正解を探す前に、目の前を見る
先日、ある企業のミッション・ビジョン・バリュー浸透プログラムについて、2時間ほど打ち合わせをしました。
経営者の方が実現したいことを聞きながら、
社員のみなさんは今、どんな気持ちで働いているのか。
普段、どんなコミュニケーションが行われているのか。
会社の理念をどのように受け止めているのか。
そんなことを一つずつ確認しながら、プログラムを一緒に考えていきました。
話し合いの末、「この案でいきましょう」と方向性が決まったとき、経営者の方からこんなことを言われました。
「固定のプログラムがあって、そこに私たちがのっかるということではないんですね」
言われてみれば、確かにそうです。
でも、自分にとっては、それは当たり前のことでした。
同じ「理念を浸透させたい」という会社でも、必要なことはそれぞれ違います。
理念そのものが十分に伝わっていない会社もあれば、理念は理解しているけれど、日々の仕事とのつながりが見えない会社もある。
あるいは、理念について話す前に、社員同士が安心して話せる関係をつくるところから始めた方がいい場合もあります。
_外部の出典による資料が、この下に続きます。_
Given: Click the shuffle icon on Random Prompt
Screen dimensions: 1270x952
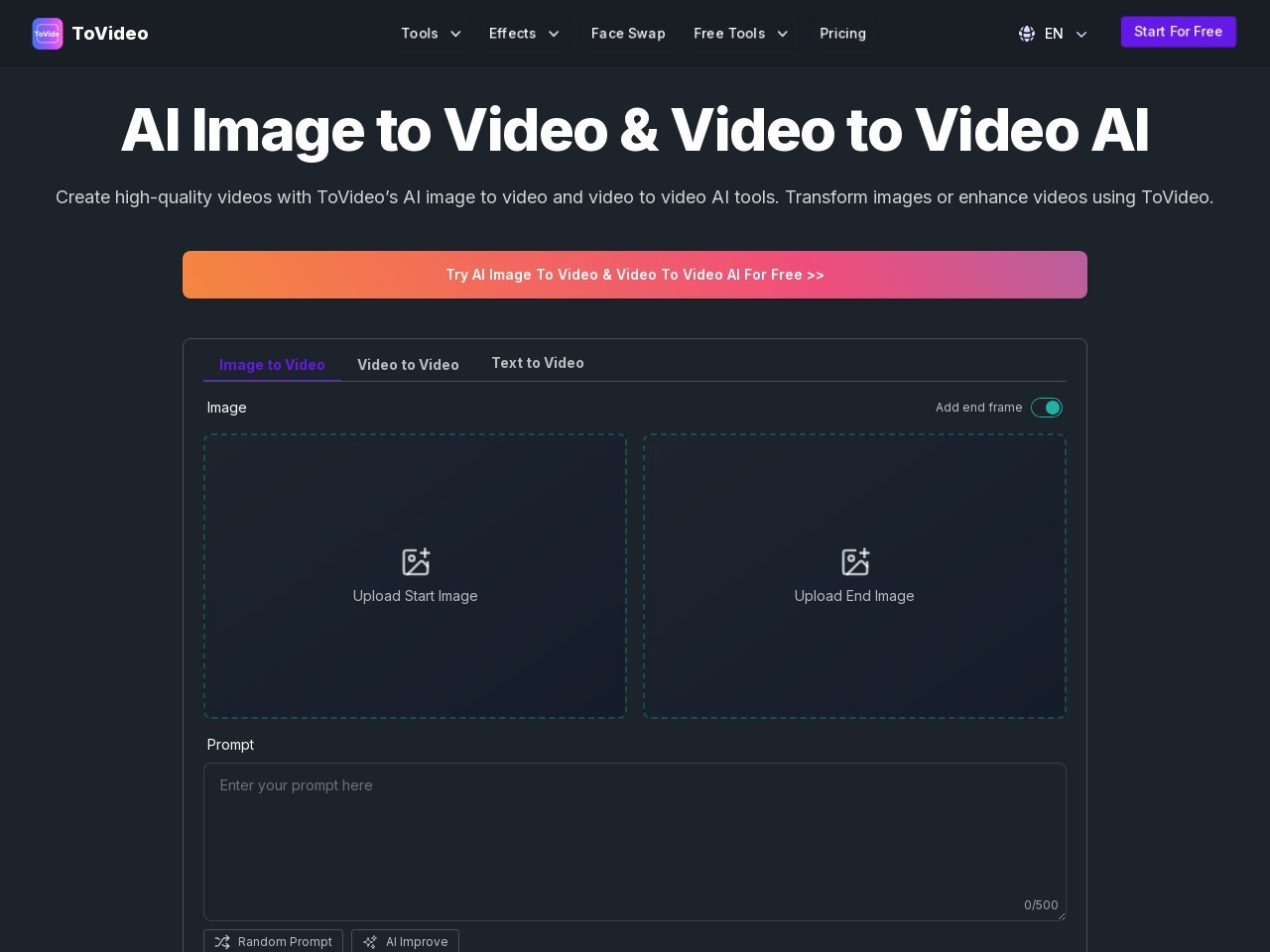Looking at the screenshot, I should coord(222,942).
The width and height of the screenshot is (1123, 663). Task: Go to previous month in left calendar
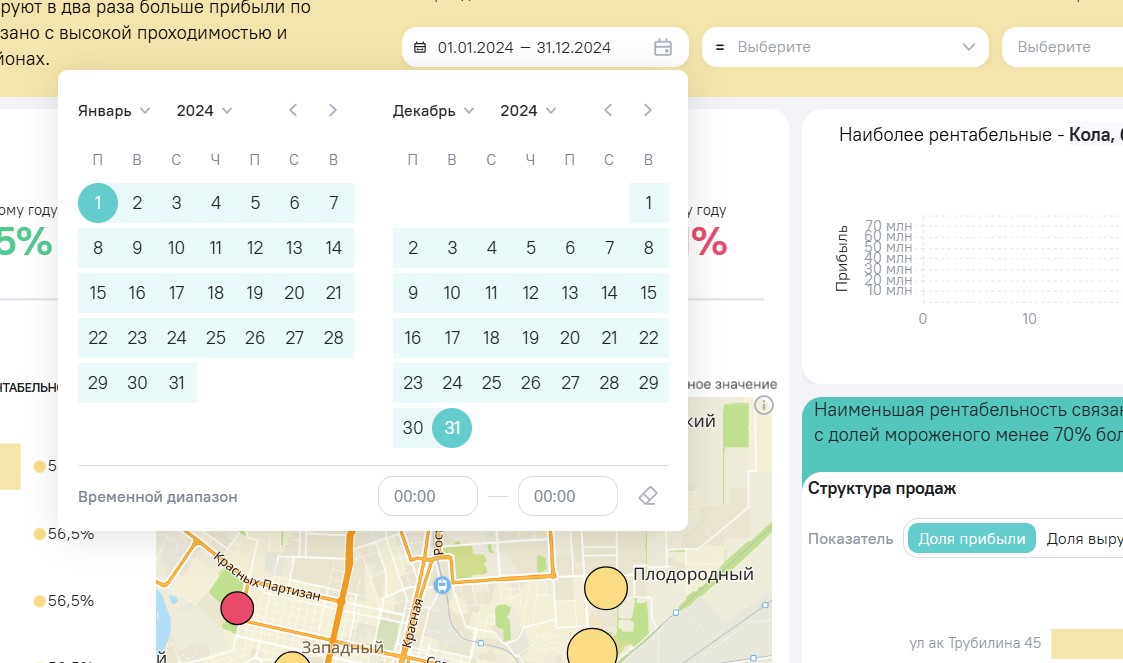point(293,110)
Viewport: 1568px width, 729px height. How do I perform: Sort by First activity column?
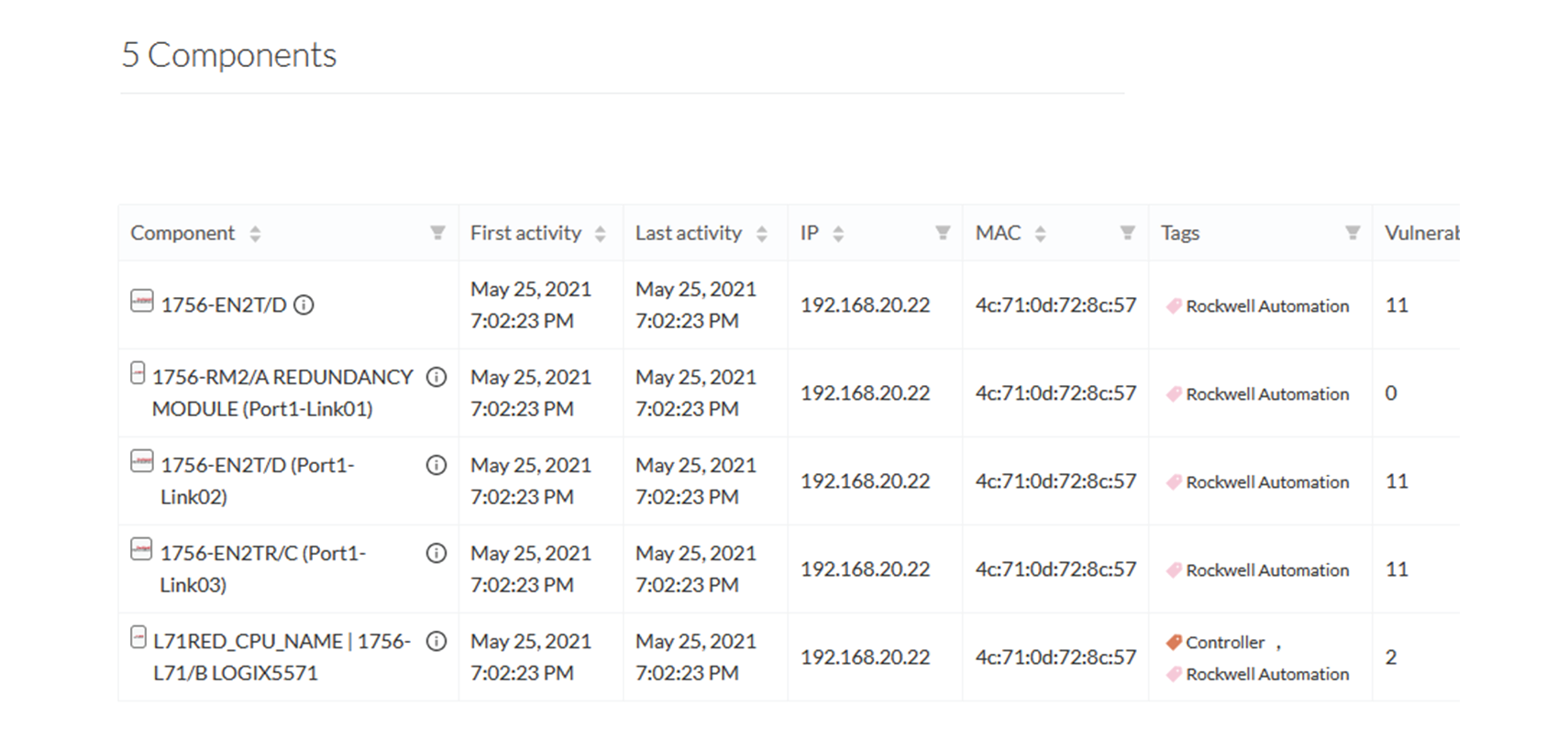pos(601,234)
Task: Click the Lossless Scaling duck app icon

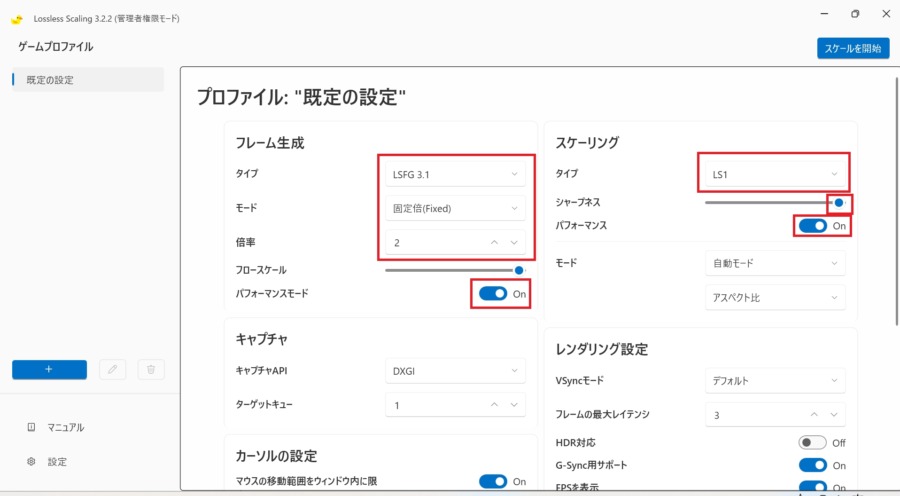Action: tap(17, 19)
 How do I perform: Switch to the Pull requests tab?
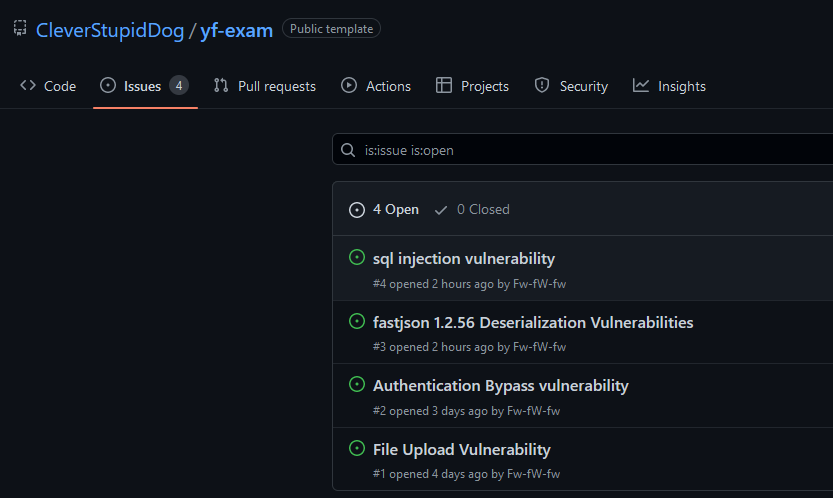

同じ目的地に向かうとしても、現在地が違えば、進む道は変わる。
考えてみれば、当たり前のことです。
でも、私たちはつい「正しい方法」を探したくなります。
部下が思うように育たないときも、
「どう指導するか」を考える前に、
その人は今、何を感じているのか。
何に困っているのか。
何ならすでにできているのか。
そこを見ることがとても大切です。
チームがうまくいかないときも、新しい仕組みを導入する前に、
「今、このチームでは何が起きているんだろう」
ということを捉える。
それを捉えられるかどうかで、方法は全く変わってきます。
そして、これは自分自身についても同じような気がします。
「これからどう生きるか」
「自分は何をしたいのか」
そんなことを考えるときも、つい答えを探したくなる。
でも、その前に、
今、自分は何を感じているのか。
何に違和感があるのか。
どんなときに少し心が動くのか。
そこをちゃんと見る。
正解を探すより、まず現在地を知る。
そんな順番がとても大切だと感じています。
「固定のプログラムがあって、そこに私たちがのっかるわけではないんですね」
クライアントからいただいたこの言葉を聞いて、改めてそんなことを考えました。
人や組織に関わるときに必要なのは、たくさんの「正解」を持っていることだけではなく、
目の前で起きていることを、ちゃんと見る力なのかもしれない。
そして、それは誰かに関わるときだけではなく、自分自身に向き合うときも、きっと同じなのだと思います。